Acronimo: CoolGal
Titolo: A liquid metal-cooled Beryllium target for a proton-induced Neutron Production
Responsabile scientifico: dott. Alberto CAMPAGNOLO- Dipartimento di Ingegneria Industriale-Università degli Studi di PADOVA
Coordinatore: prof. Alberto MONETTI– Istituto Nazionale di Fisica Nucleare
Partner-Unità di ricerca: Dipartimento di Ingegneria Industriale-Università degli Studi di PADOVA , Università degli Studi di CASSINO e del LAZIO MERIDIONALE
Bando: PRIN 2022 - Decreto Direttoriale n. 104 del 02-02-2022
Durata: 28/09/2023 - 27/09/2025 (24 mesi)
Budget totale progetto: € 223.680,00

Abstract del progetto

The aim of CoolGAL is the study, design, and test of an innovative target system for proton induced neutron production. It is an important part of the NEPIR (NEutron and Proton IRradiation) facility designed for the SPES (Selective Production of Exotic Species) project, the ISOL (Isotope mass Separation On-Line) facility under construction at LNL; the facility will be driven by the SPES cyclotron which can supply 35-70 MeV protons with currents in the order of 200-500 µA.

NEPIR is designed to be a versatile fast neutron (E > 1 MeV) irradiation facility that will be unique in Italy and a reference point for European research, for science (applied and basic) and industry. It is planned to be constructed in phases according to the availability of funds and it will produce:

1. an intense beam of fast neutrons with a continuous energy distribution similar to that of fast atmospheric neutrons in the 1-70 MeV energy range found at flight-altitudes and at sea-level (phase 0).

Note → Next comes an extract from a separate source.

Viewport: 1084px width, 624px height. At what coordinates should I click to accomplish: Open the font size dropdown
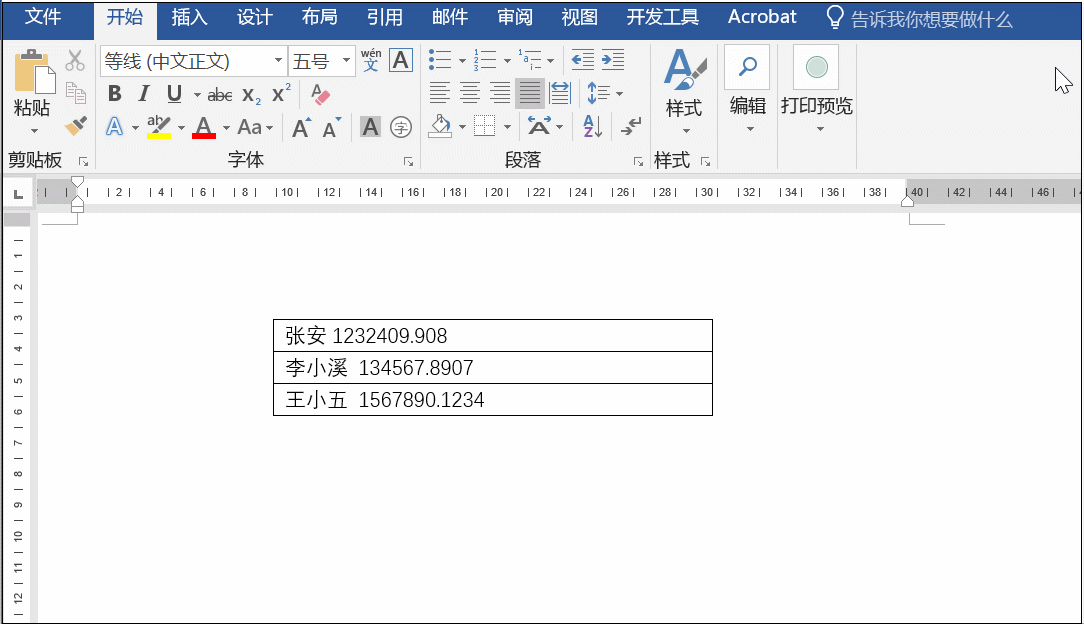tap(344, 60)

2. an intense Quasi Mono-energetic Neutron beam (QMN) with a controllable energy peak in the 20-70 MeV energy range (phase 1);

The construction of the CoolGal target for the phase 0 of NEPIR (Figure 1) will allow the production of continuous energy (white spectrum) neutron beams and to study the capability of the target to sustain high powers. CoolGal is an innovative target system where a Beryllium (Be) target is immersed in a static bath of liquid metal (eutectic alloy of Ga, In and Sn known as Galinstan). The liquid metal ensures a good convection cooling of the Be target transferring the power to the external finned area of the cladding, which can be cooled by forced water flow.

A continuous energy distribution neutron beam, simulating the atmospheric neutron spectra, is fundamental to study energy neutron induced Single Event Effects (SEE) in electronics. These effects in state-of-the-art electronics show a very strong energy dependence in the 0.2-to-few tens of MeV neutron energy range, which can vary significantly across different technologies. Such studies are of strategic importance for the many applications of electronics in industry and research: Fission and future Fusion Reactors, Nuclear Medicine, High Energy Physics, Space Applications, Aviation, Information, and Automotive industries.

Figure 1 Conceptual representation of the CoolGAL target. Proton beam, coming from the left, goes through the window and a Galinstan layer before the thick Be component.